MORTON FELDMAN (1926-1987): Orchestra, Elemental Procedures for Soprano, Chorus and Orchestra, Routine Investigations for 6 Instrumentalists.
Catalogue Number: 10S097
Label: Wergo
Reference: WER 7325 2
Format: CD
Price: $18.98
Description: These three orchestral works, on which Feldman worked simultaneously in a short span of time in 1976, form a trilogy in which the composer prepared for his work on his Samuel Beckett opera 'Neither'. All three works incorporate what Feldman called 'Beckett Material' - a long sequence of distinct sonic events in different tone colors; clusters, chords, individual pitches, which ironically did not make its way into the opera. Feldman and Beckett are a natural fit; just as nothing happens in 'Waiting for Godot', nothing happens here either, but the tension, expectation and the audience's concentration on every syllable are unrelieved. The dynamic level is almost invariably pianissimo, the textures abstract and rhythmically complex.
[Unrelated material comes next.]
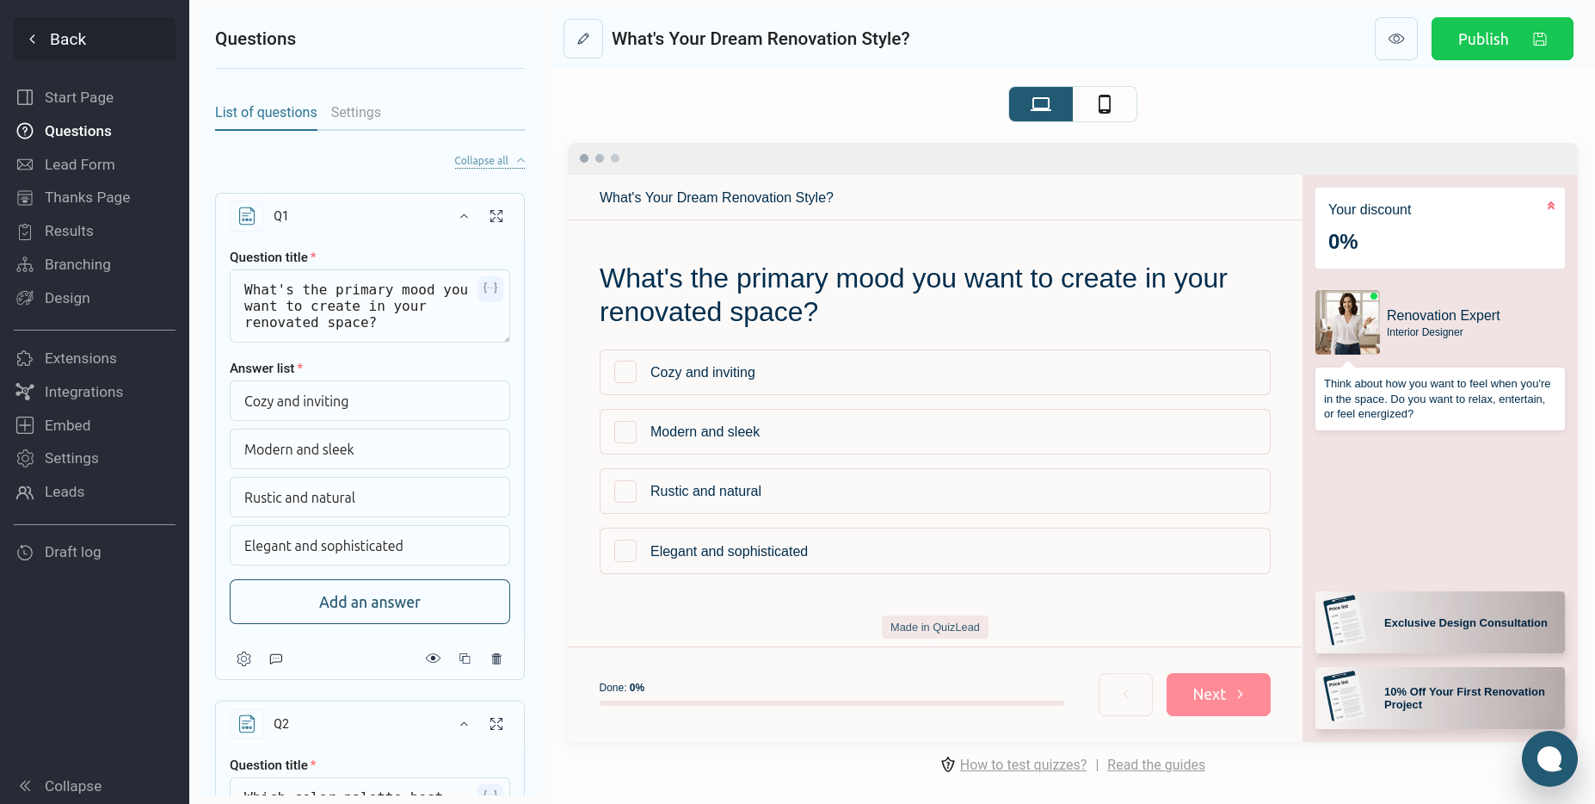Image resolution: width=1595 pixels, height=804 pixels.
Task: Open Q1 comment bubble icon
Action: [276, 659]
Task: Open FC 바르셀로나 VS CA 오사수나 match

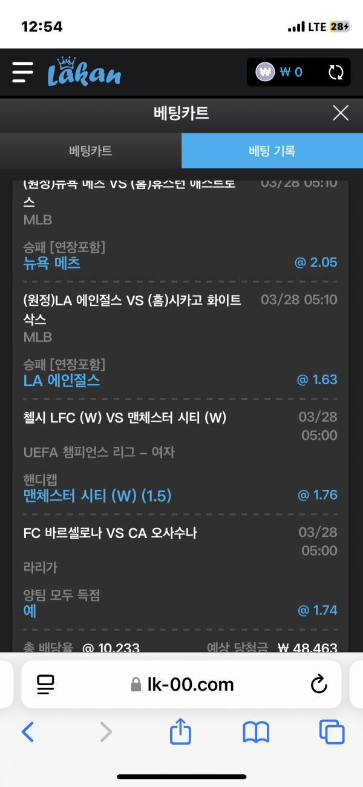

Elemental Procedures is more richly layered, with that strange, floating, timeless beauty of texture that (almost incidentally) characterizes some of Feldman's most memorable works. The wordless choir and soprano soloist float over the orchestral phonemes of the Beckett Material; the 'procedures' to which the title refers are the transmutations performed on the basic material, including Feldman's characteristic polymetric presentation in which lines metrically diverge and move out of synchronization with each other. Halfway through the piece the level of activity suddenly increases, lending the soprano part a coloratura quality, and this leads to the work,s sung text, an explicatory stage direction from a silent film that Beckett made in 1965 (broken up such that its meaning is hard to follow). Routine Investigations finds the composer working out textures that determined the sound of extended passages of 'Neither'. The piece explores slowly pulsing 'breathing' dynamics in extremely spare instrumental textures. Claudia Barainsky (soprano), Cologne Radio Chorus and Symphony Orchestra; Peter Rundel.